NRF2 Dysregulation and Therapeutic Insights Across Chronic Kidney Diseases

Abstract

Chronic kidney disease (CKD) remains a global health burden, with limited therapeutic options that effectively target the underlying pathophysiology. Nuclear factor erythroid 2-related factor 2 (NRF2), a key regulator of oxidative stress and inflammation, has garnered significant attention as a potential therapeutic target in CKD. Despite encouraging preclinical results, no NRF2-targeted agents have achieved clinical approval for CKD treatment. This review synthesizes emerging evidence showing substantial heterogeneity in NRF2 activity across CKD subtypes, influenced by disease etiology, CKD stage, and rate of disease progression. We elucidate the key therapeutic implications across diverse CKD etiologies and highlight that the therapeutic efficacy of NRF2 activation depends on precise modulation tailored to disease context. Although NRF2 overactivation and the need for stage-dependent modulation are increasingly recognized, this review further delineates the consequences of indiscriminate NRF2 activation, demonstrating that its effects diverge across CKD etiologies and cellular contexts. These insights support a nuanced, context-specific approach to NRF2-targeted strategies and provide a framework to guide future drug development in CKD.
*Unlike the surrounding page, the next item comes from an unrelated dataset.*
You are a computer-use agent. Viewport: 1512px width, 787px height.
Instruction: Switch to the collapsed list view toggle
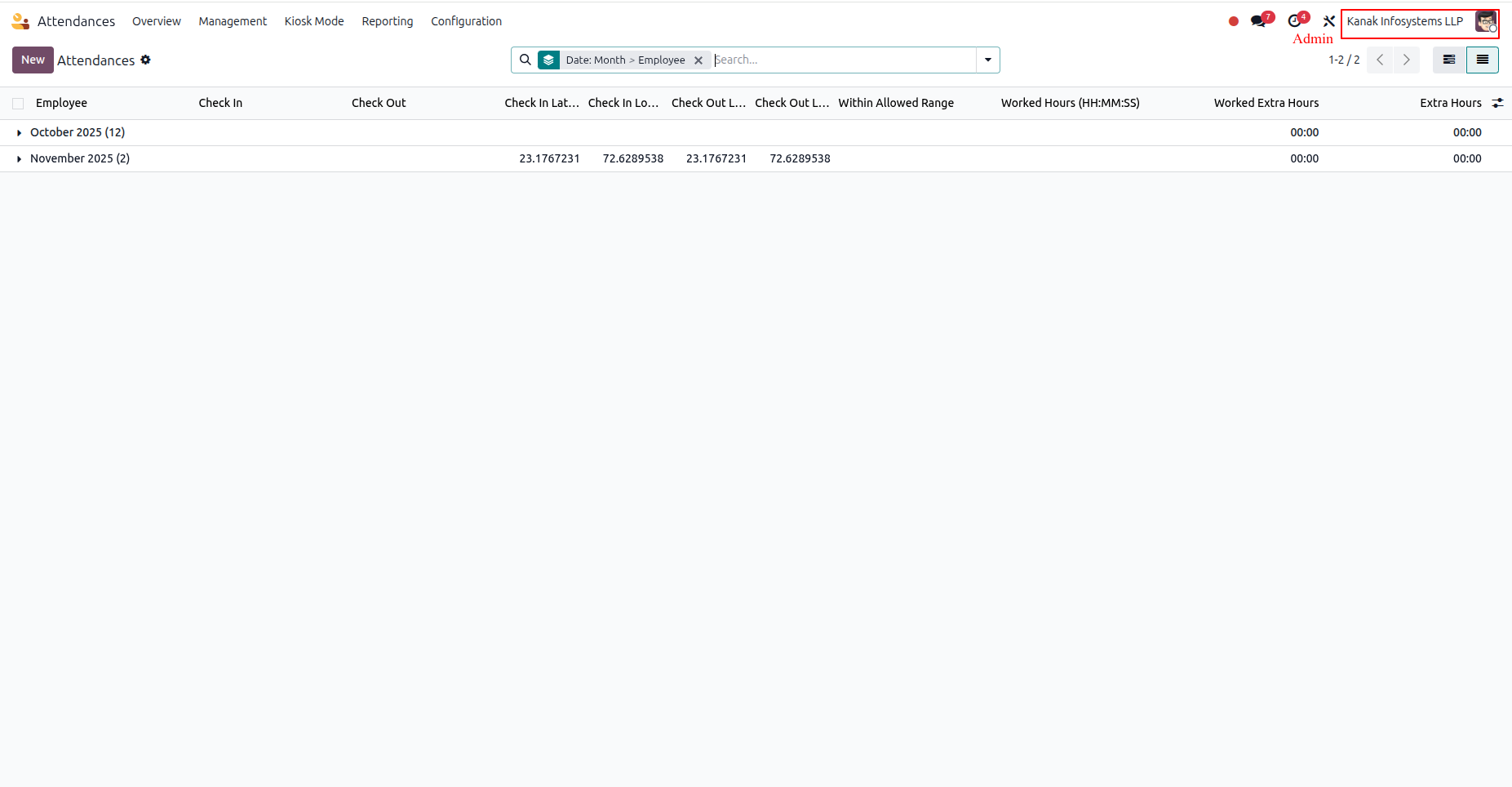point(1449,60)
Keywords: CKD; NRF2; dysregulation; etiology; therapeutic.

Figure 1

Oxidative/electrophilic stress and NRF2/KEAP1 signaling pathway. Under basal conditions (green box), Kelch-like ECH-associated protein 1 (KEAP1) serves as an adaptor to link nuclear factor erythroid 2-related factor 2 (NRF2) to the ubiquitin ligase cullin3-ring box 1 (Cul3-Rbx1) complex and leads to proteasomal degradation of NRF2. Upon exposure to reactive oxygen species (ROS) or electrophiles (red box), key cysteine residues within KEAP1 undergo covalent modification, impairing its ability to repress NRF2. This disruption permits NRF2 accumulation, followed by its translocation into the nucleus, where it heterodimerizes with small musculo-aponeutoric fibrosarcoma (sMAF) and binds to the antioxidant response element (ARE) to initiate the transcription of cytoprotective phase II detoxifying enzymes (NADPH-dehydrogenase quinone 1 (NQO1), heme oxygenase-1 (HO-1), glutamylcysteine synthetase (GCS)). As a delayed response to oxidative/electrophilic stress (yellow oval), glycogen synthase kinase-3β (GSK-3β) is activated and phosphorylates Fyn kinase. Following this, nuclear translocation of phosphorylated Fyn and KEAP1 phosphorylates NRF2 at Tyr568, which results in NRF2 nuclear exporting and degradation. Additionally, NRF2 degradation is facilitated by prothymosin α-mediated nuclear translocation of INRF2. Together, these cytoplasmic and nuclear degradation mechanisms tightly regulate NRF2 levels, ensuring rapid termination of its transcriptional activity once homeostasis is restored.